If Mike Moran is Billy Batson then “Kimota” is his “Shazam.” Saying the half remembered word, Mike is transformed into the superhero Miracleman. Taking care of the thieves, he blasts into space yelling, “I’m Miracleman… I’m back!!” That morning, he left a dumpy middle-aged man but when he returns home to his wife that night, he’s a young, perfectly sculpted god. She only recognizes him when she looks beyond the physical specimen before her and tries to she her husband in this amazing man. Today, over 30 years after Moore and Leach originally created these opening chapters of Moore’s Miracleman saga, it’s too easy to see Moran as a stand in for ourselves, a comic readership of ordinary men and women who want to be the heroes we are reading about. In that light, the opening pages of Miracleman may be the beginning of a cautionary tale that we should have heeded a long time ago.
It would only be a few years later that Moore would start writing Watchmen and in some ways, Miracleman and Watchmen play off of each other. Watchmen is about how the world reacts with to the fear of superheroes. In that world of mean s.o.b.’s like Rorschach or all powerful deities like Dr. Manhattan, everyone has adjusted to living in fear about what the existence of those “heroes” means. In Miracleman #1, Moore begins exploring just why we should fear the idea of these fantastic figures. It has since become a common Moore refrain but these characters and their stories are just childish. As Miracleman tries to explain his magical origins, ineffective villains and silly sidekicks to his wife, she just laughs. She turns it into a joke that causes him to angrily smash their floor. “I’m sorry, Mike… But that’s such a bloody stupid story!” she says. “Damn you, Liz, you’re laughing at my life!!” he argues back. It’s modern day fanboy rampage, circa 1982.

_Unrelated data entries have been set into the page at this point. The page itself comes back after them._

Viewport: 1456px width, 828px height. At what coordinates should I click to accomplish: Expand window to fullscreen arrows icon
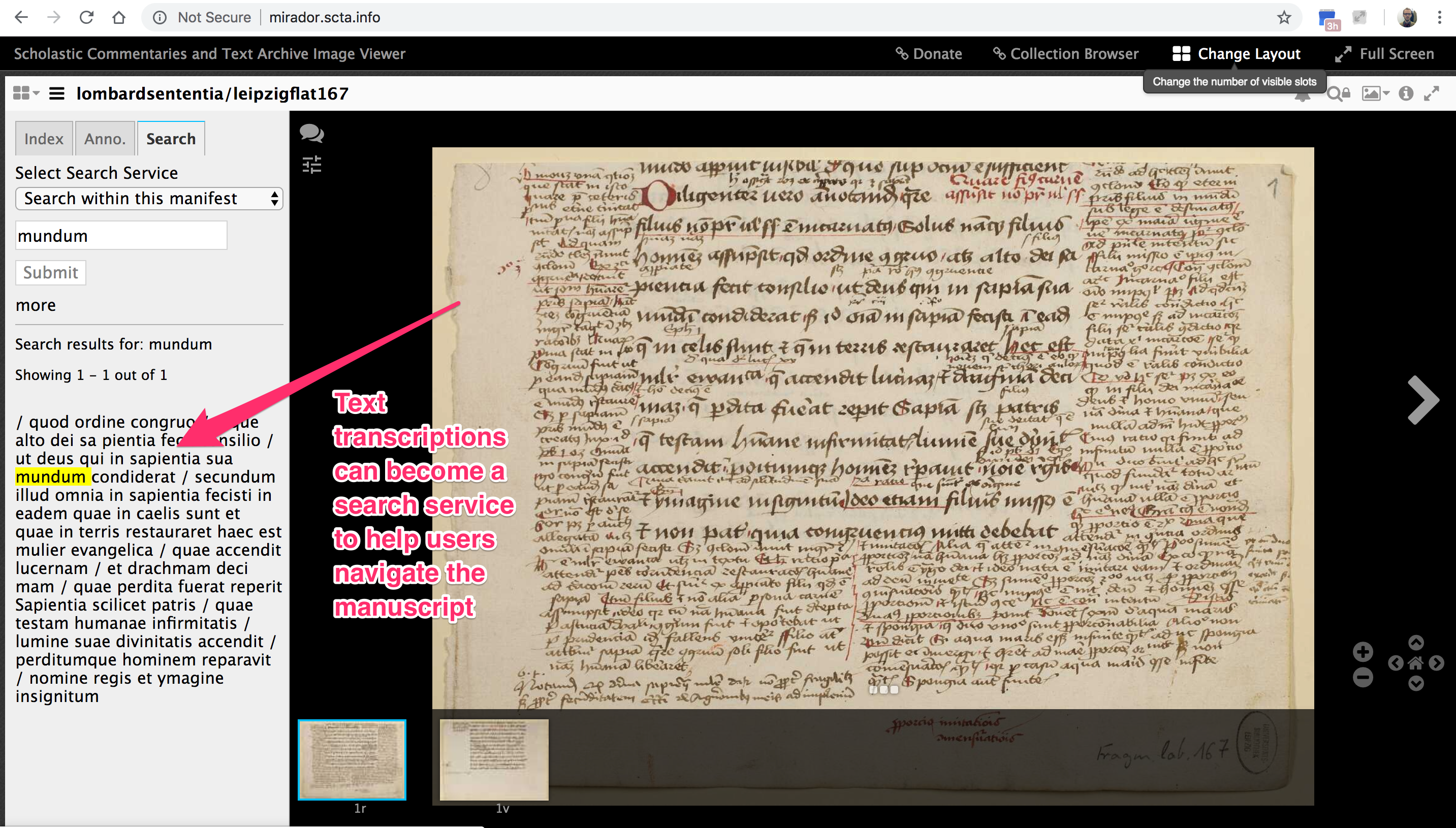click(1432, 93)
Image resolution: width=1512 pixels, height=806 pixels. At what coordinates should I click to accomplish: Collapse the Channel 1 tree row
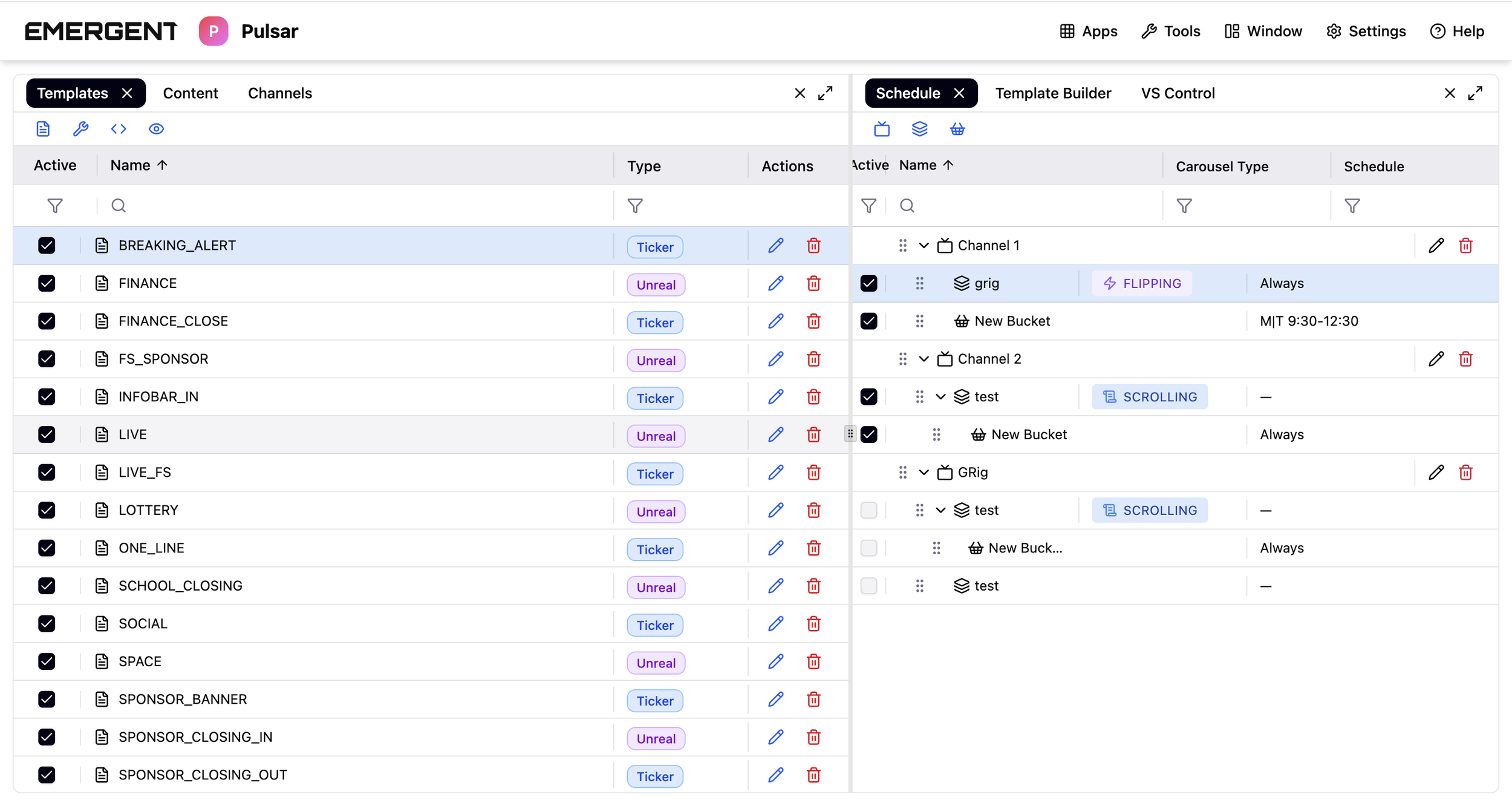point(924,246)
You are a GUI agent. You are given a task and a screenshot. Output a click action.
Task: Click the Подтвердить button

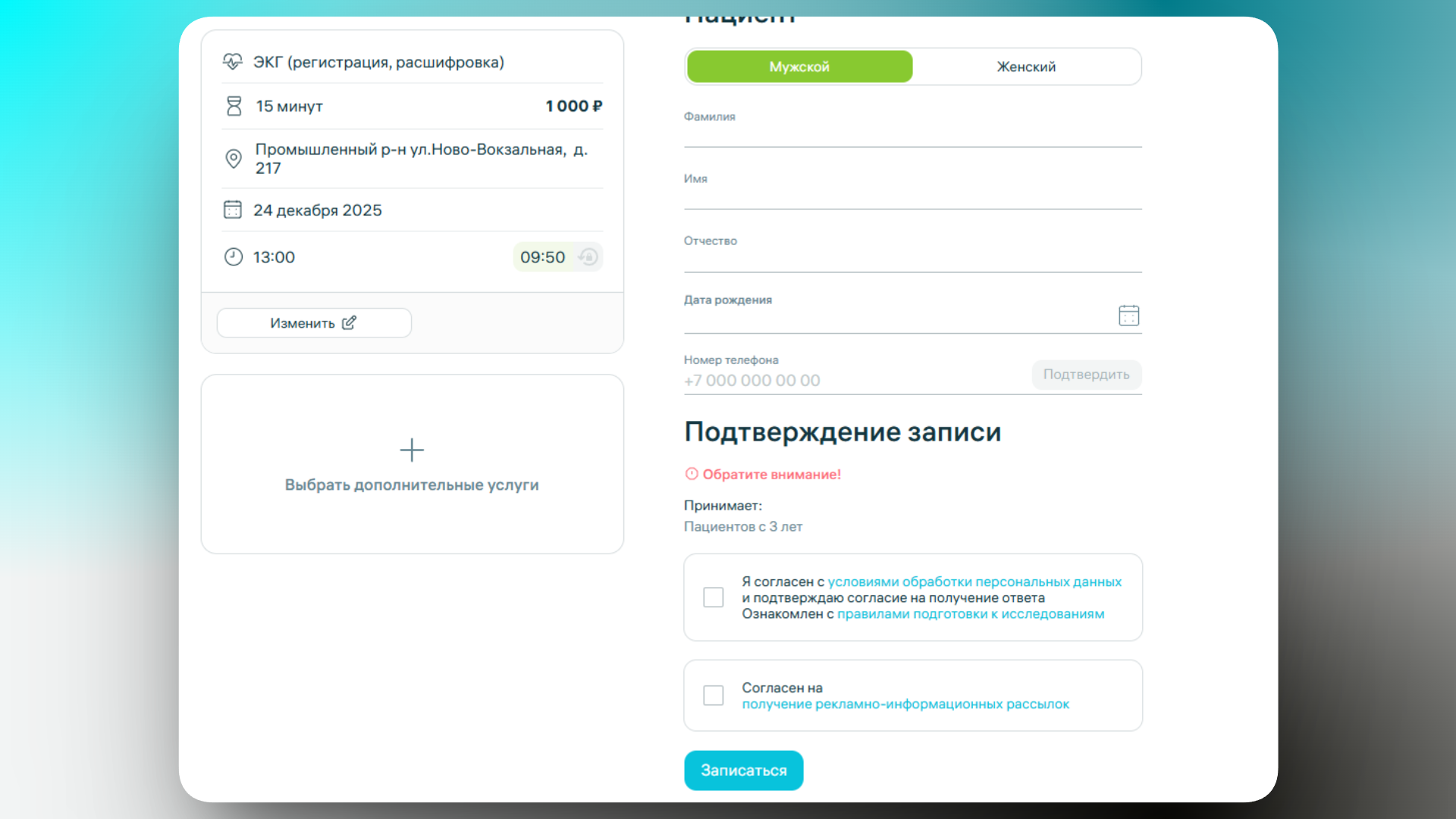tap(1086, 375)
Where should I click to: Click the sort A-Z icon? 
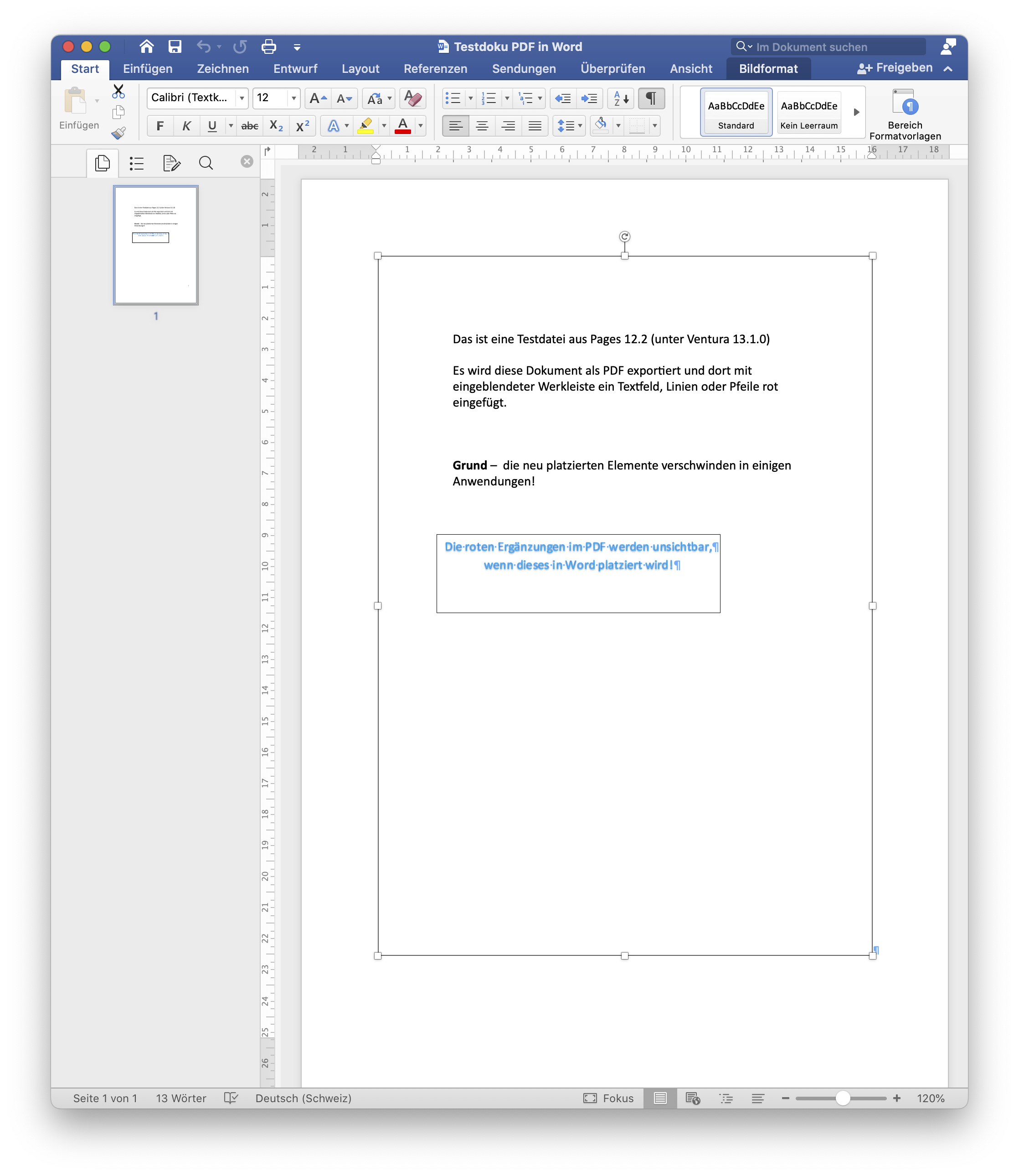(620, 98)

This awakening of power will have ripple effects. Characters that live in this dream world of Miracleman will change the world. We see brief ripples already happening in this issue. Mike and his wife talk about dreams and Moore and Leach are showing us what would happen if Mike’s dream (and by proxy, our dreams) became real. It starts small, with a wife who doesn’t understand but it will grow from here. Leach, the first of Moore’s artists, has such a strong grounding in the real world that makes us believe that Miracleman is taking place in the here and now. It’s not some Metropolis or Gotham, cities of fiction, but Leach’s Britain begins the story by fooling us into thinking that Miracleman is about what superheroes would be like in the real world. The journey from here will take us toward early but heroic Alan Davis and then finally to John Totleben’s dark end. But for now we have Leach and we have the feeling that everything is real; Mike is real; Liz is real; Miracleman and his fantastical stories are real. As Mike tries to comfort his wife at the beginning of the story, he says “Dreams don’t matter anyway.” But Moore will go on to show us just how false that statement is.